Well, a Blackout is when the Soldiers aren't allowed to communicate with anyone. No emails. No phone calls. No Facebook. It means someone has been injured or killed and communication is banned until the Next of Kin is notified of those affected.

And this deployment has already been a nightmare. It feels like we go only a few days before another Blackout is activated. And while Drew and I have a very, VERY strict "Don't Ask; Don't Tell" relationship about deployments, I'm not dumb. I'm observant and can figure it out. They're seeing a lot of action. They're involved in a lot of dangerous missions. It definitely ain't a walk in the park.
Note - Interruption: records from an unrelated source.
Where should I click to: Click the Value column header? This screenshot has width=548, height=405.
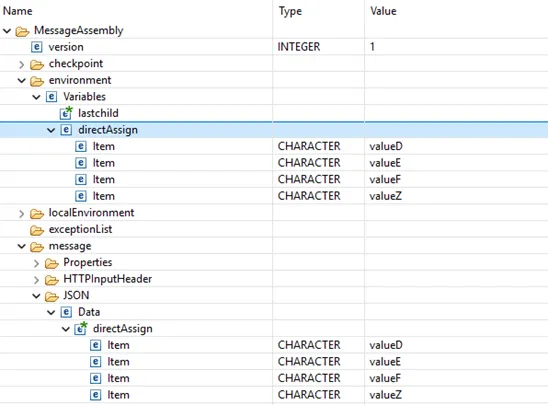tap(383, 11)
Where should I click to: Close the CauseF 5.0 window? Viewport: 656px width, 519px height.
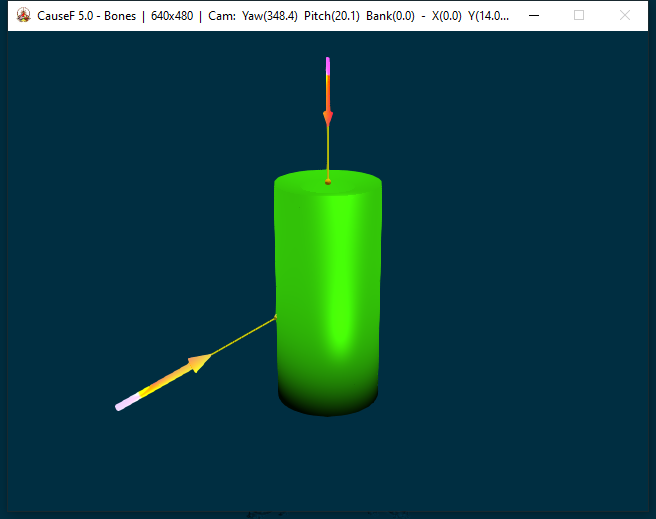625,16
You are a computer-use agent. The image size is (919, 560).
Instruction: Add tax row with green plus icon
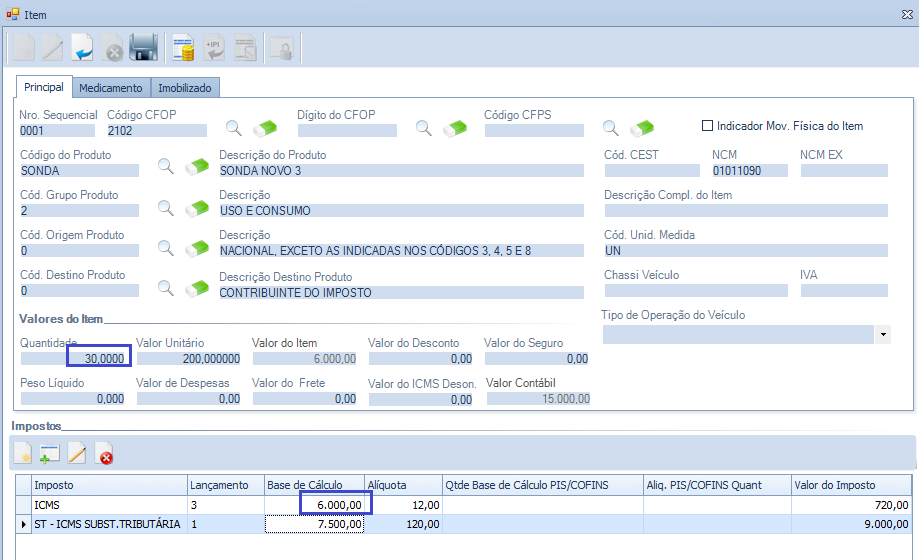pyautogui.click(x=50, y=455)
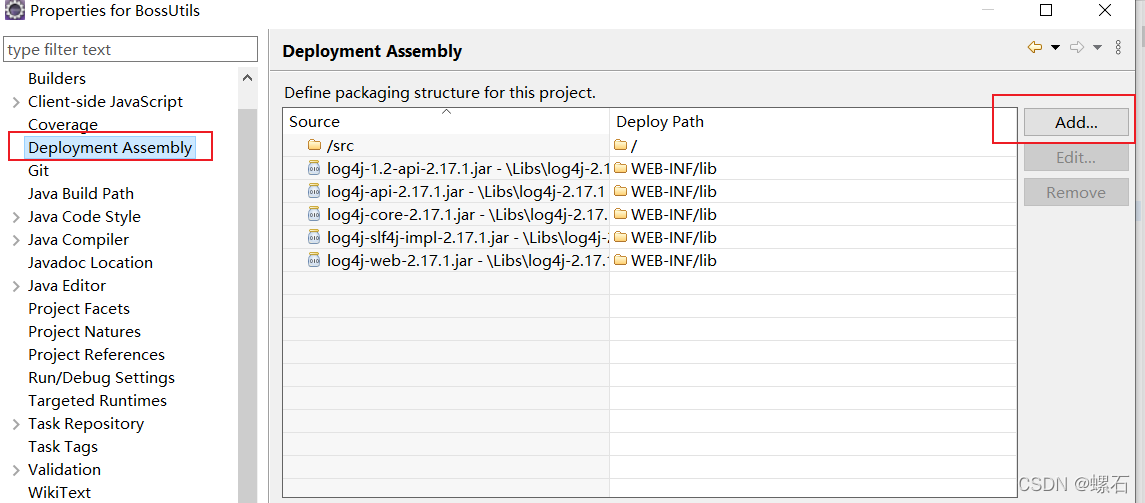Click the sidebar scroll up arrow
The width and height of the screenshot is (1145, 503).
[x=248, y=77]

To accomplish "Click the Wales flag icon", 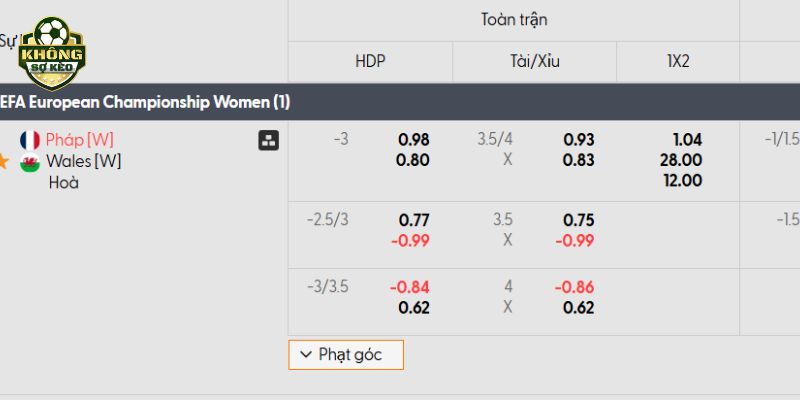I will 30,162.
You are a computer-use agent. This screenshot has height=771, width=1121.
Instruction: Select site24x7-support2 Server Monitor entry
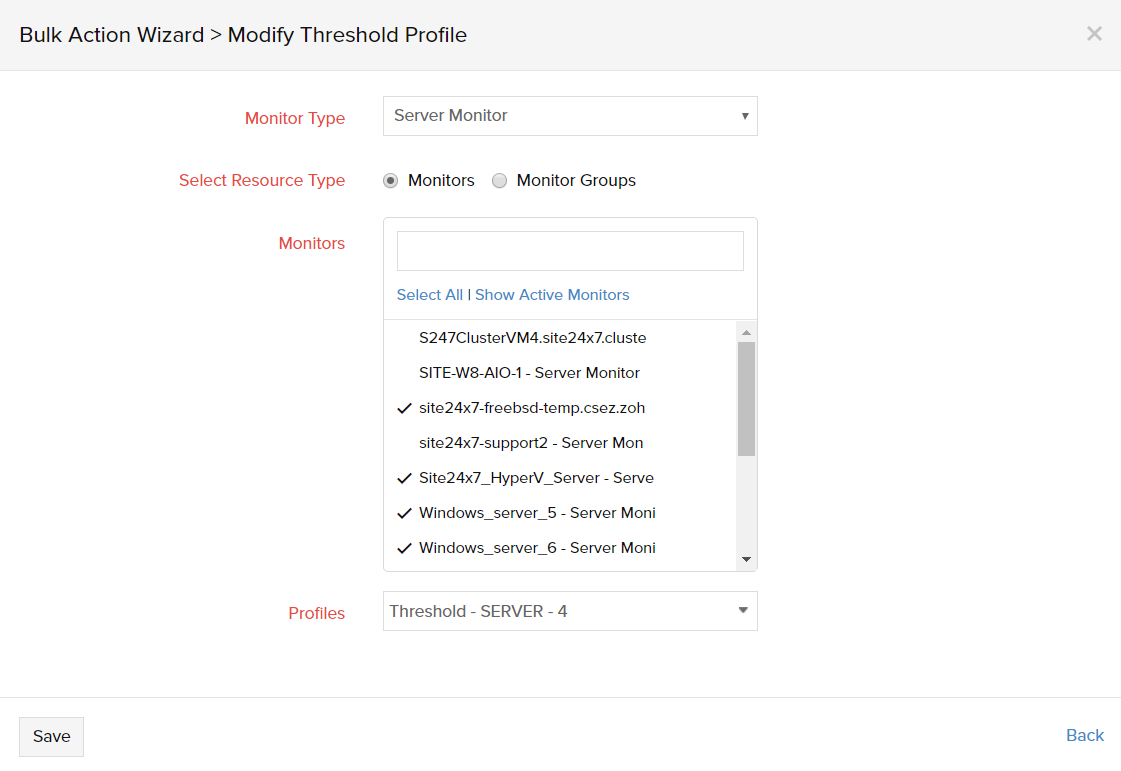pos(530,443)
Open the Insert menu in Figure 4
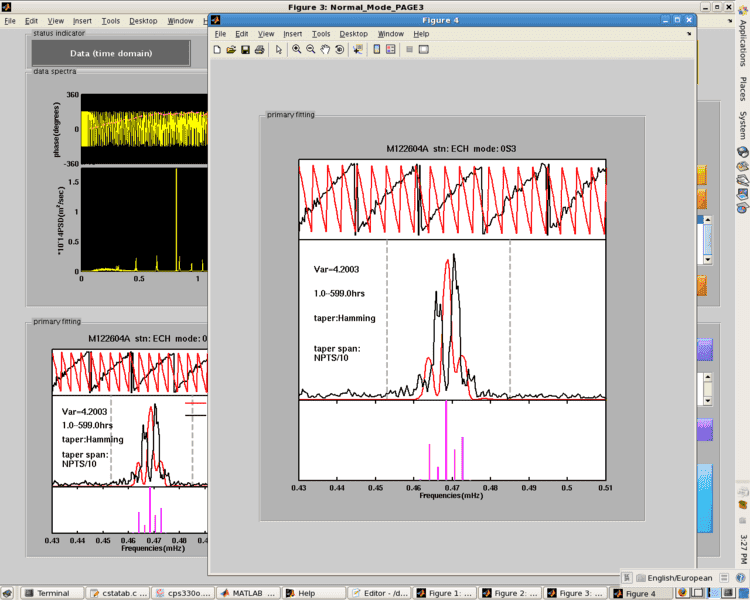The image size is (750, 600). click(292, 34)
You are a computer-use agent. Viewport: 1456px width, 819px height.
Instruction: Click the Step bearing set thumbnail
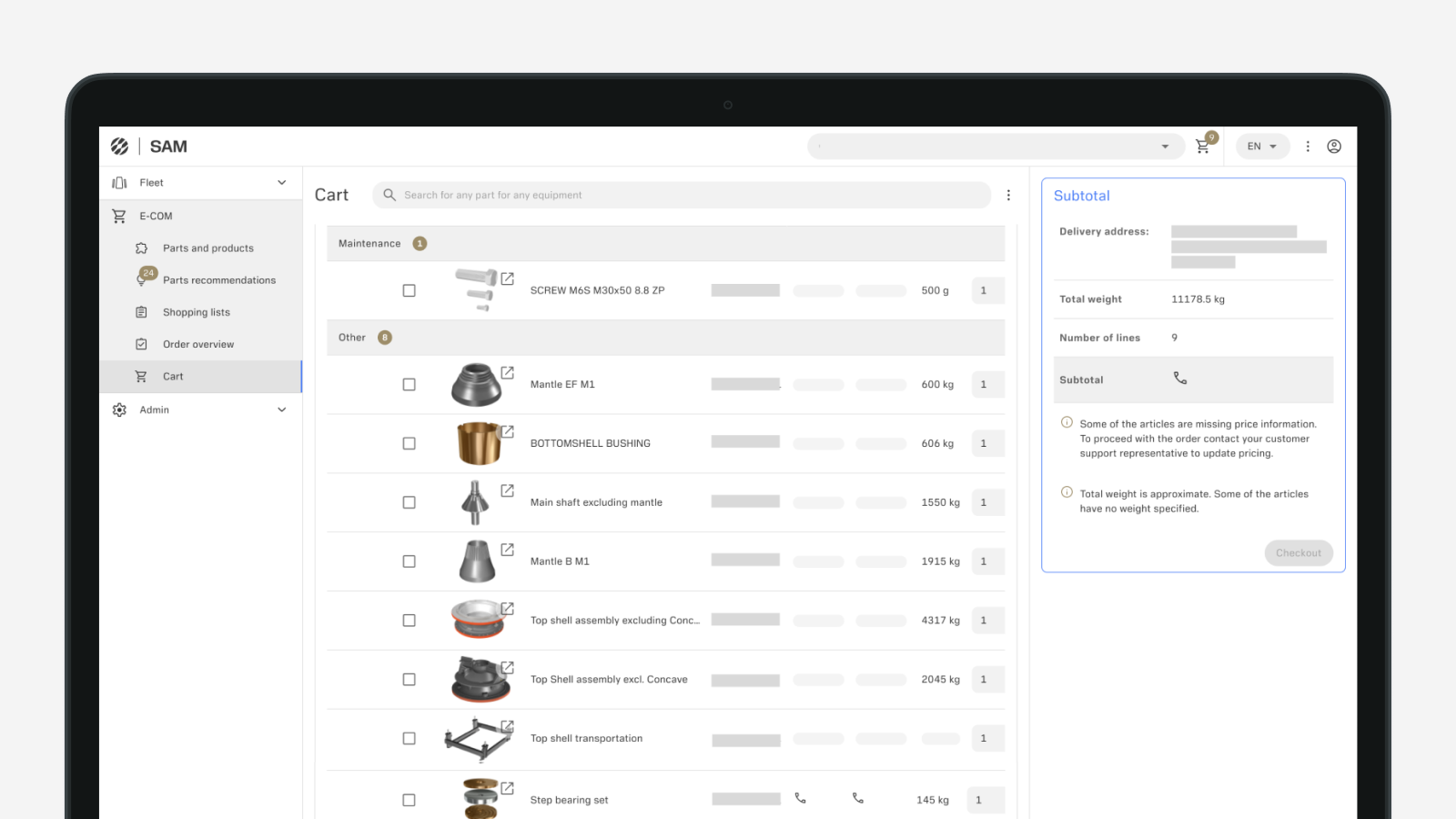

And I'm not divulging this information to have people worry. Or feel sorry for me. I'm just trying to set-up tonight's theme for the Sunday Share. So, without further ado....

What is your Fear?

And how do you overcome it?

But you know me, I must provide a little more back story before diving in any deeper. Of how and why I came to theme tonight's post about Fear. And how to overcome it.

So, as we've already stated: It's Easter. A holiday in which we spend with friends and family. I definitely had my fair share of Solitude this weekend. I didn't even leave Fort Bragg. I didn't interact with anyone in person except for at the gym or in the grocery store. Major Solitude. Hell, who am I kidding. I was down right lonely this weekend. But I did everything possible to keep myself busy: Cooked, shopped, worked out, cleaned, read many books, watched many TV shows and/or movies.

And as much as I enjoy my solitude, (See last week's Sunday Share), sometimes too much is a bad thing. Sometimes so much alone time can cause you to thrive on your Fears.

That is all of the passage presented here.